The datasets must be built exactly like this, with the taking and batching and repeating. Importantly both the flat_map over the datasets for the numerical derivatives are needed to unwrap the perturbation direction and the parameter direction in each numpy file. To prefetch and cache the loaded files we can add the extra steps in the datasets, e.g.

fiducial = [
    tf.data.Dataset.from_generator(
        partial(
            generator,
            "tmp",
            "fiducial",
            n_s),
        tf.float32
        ).take(n_s // n_devices
        ).batch(n_per_device
        ).cache(
        ).prefetch(tf.data.AUTOTUNE
        ).repeat(
        ).as_numpy_iterator()
    for _ in range(n_devices)]

This loading will be quite slow because the files need to be opened each time, but we can build TFRecords which are quicker to load. There is a writer able to do the correct format. The TFRecords should be a couple hundred Mb for best flow-through, so we can keep filling the record until this size is reached.

record_size = 200 #Mb
writer = TFRecords.TFRecords(record_size=record_size)

We need a function which grabs single simulations from an array (or file) to add to the record

def get_fiducial(seed, directory=None, filename=None):
    return np.load(f"{directory}/{filename}_{seed:04d}.npy")

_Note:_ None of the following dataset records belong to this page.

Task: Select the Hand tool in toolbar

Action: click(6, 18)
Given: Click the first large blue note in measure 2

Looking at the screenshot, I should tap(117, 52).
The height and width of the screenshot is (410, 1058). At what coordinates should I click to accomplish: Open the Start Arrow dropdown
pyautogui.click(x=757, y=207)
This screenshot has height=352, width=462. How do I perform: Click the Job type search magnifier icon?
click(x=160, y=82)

def get_derivative(seed, der, params, directory=None, filename=None):
    return np.load(
        f"{directory}/{filename}_{seed:04d}.npy")[der, params]

writer.write_record(
    n_sims=n_s,
    get_simulation=lambda seed: get_fiducial(
        seed, directory="tmp", filename="fiducial"),
    fiducial=True,
    directory="tmp",
    filename="fiducial")

writer.write_record(
    n_sims=n_d,
    get_simulation=lambda seed, der, param: get_derivative(
        seed, der, param, directory="tmp",
        filename="numerical_derivative"),
    fiducial=False,
    n_params=n_params,
    directory="tmp",
    filename="numerical_derivative")

writer.write_record(
    n_sims=n_s,
        get_simulation=lambda seed: get_fiducial(
        seed, directory="tmp",
        filename="validation_fiducial"),
    fiducial=True,
    directory="tmp",
    filename="validation_fiducial")

writer.write_record(
    n_sims=n_d,
    get_simulation=lambda seed, der, param: get_derivative(
        seed, der, param, directory="tmp",
        filename="validation_numerical_derivative"),
    fiducial=False,
    n_params=n_params,
    directory="tmp",
    filename="validation_numerical_derivative")

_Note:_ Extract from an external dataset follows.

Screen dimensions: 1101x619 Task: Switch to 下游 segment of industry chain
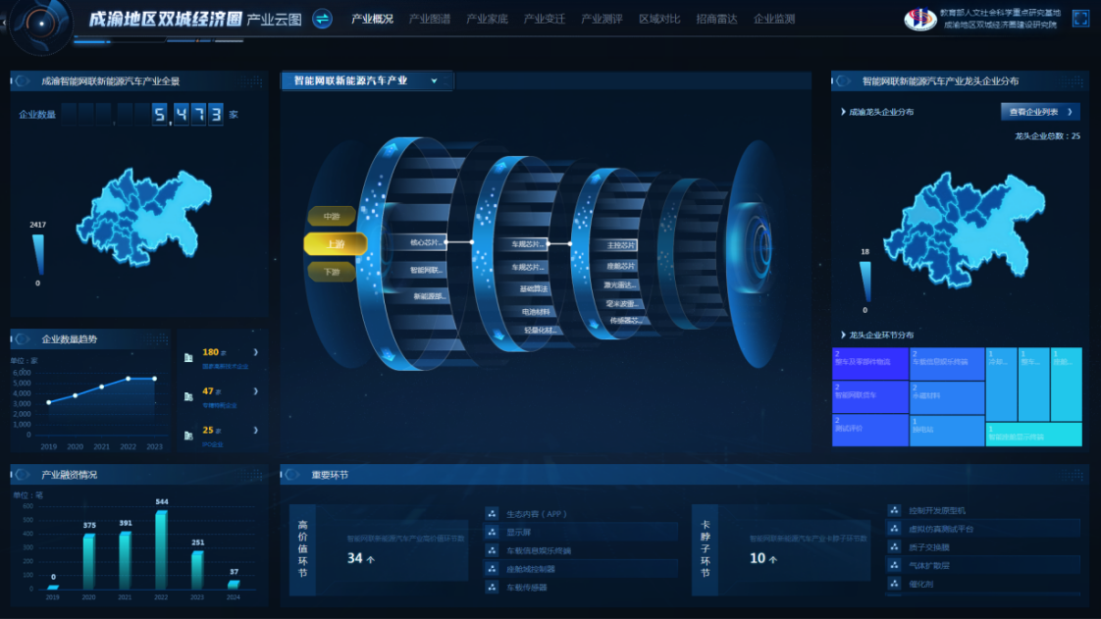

We can then read these to a dataset using the parser from the TFRecords class mapping the format of the data to a 32-bit float

fiducial = [
    tf.data.TFRecordDataset(
            sorted(glob.glob("tmp/fiducial_*.tfrecords")),
            num_parallel_reads=1
        ).map(writer.parser
        ).skip(i * n_s // n_devices
        ).take(n_s // n_devices
        ).batch(n_per_device
        ).repeat(
        ).as_numpy_iterator()
    for i in range(n_devices)]

numerical_derivative = [
    tf.data.TFRecordDataset(
            sorted(glob.glob("tmp/numerical_derivative_*.tfrecords")),
            num_parallel_reads=1
        ).map(writer.parser
        ).skip(i * 2 * n_params * n_d // n_devices
        ).take(2 * n_params * n_d // n_devices
        ).batch(n_per_device
        ).repeat(
        ).as_numpy_iterator()
    for i in range(n_devices)]

validation_fiducial = [
    tf.data.TFRecordDataset(
            sorted(glob.glob("tmp/validation_fiducial_*.tfrecords")),
            num_parallel_reads=1
        ).map(writer.parser
        ).skip(i * n_s // n_devices
        ).take(n_s // n_devices
        ).batch(n_per_device
        ).repeat(
        ).as_numpy_iterator()
    for _ in range(n_devices)]

validation_numerical_derivative = [
    tf.data.TFRecordDataset(
            sorted(glob.glob(
                "tmp/validation_numerical_derivative_*.tfrecords")),
            num_parallel_reads=1
        ).map(writer.parser
        ).skip(i * 2 * n_params * n_d // n_devices
        ).take(2 * n_params * n_d // n_devices
        ).batch(n_per_device
        ).repeat(
        ).as_numpy_iterator()
    for _ in range(n_devices)]
Parameters
  • δθ (float(n_params,)) – Size of perturbation to model parameters for the numerical derivative

  • fiducial (list of tf.data.Dataset()as_numpy_iterators()) – The simulations generated at the fiducial model parameter values used for calculating the covariance of network outputs (for fitting). These are served n_per_device at a time as a numpy iterator from a TensorFlow dataset.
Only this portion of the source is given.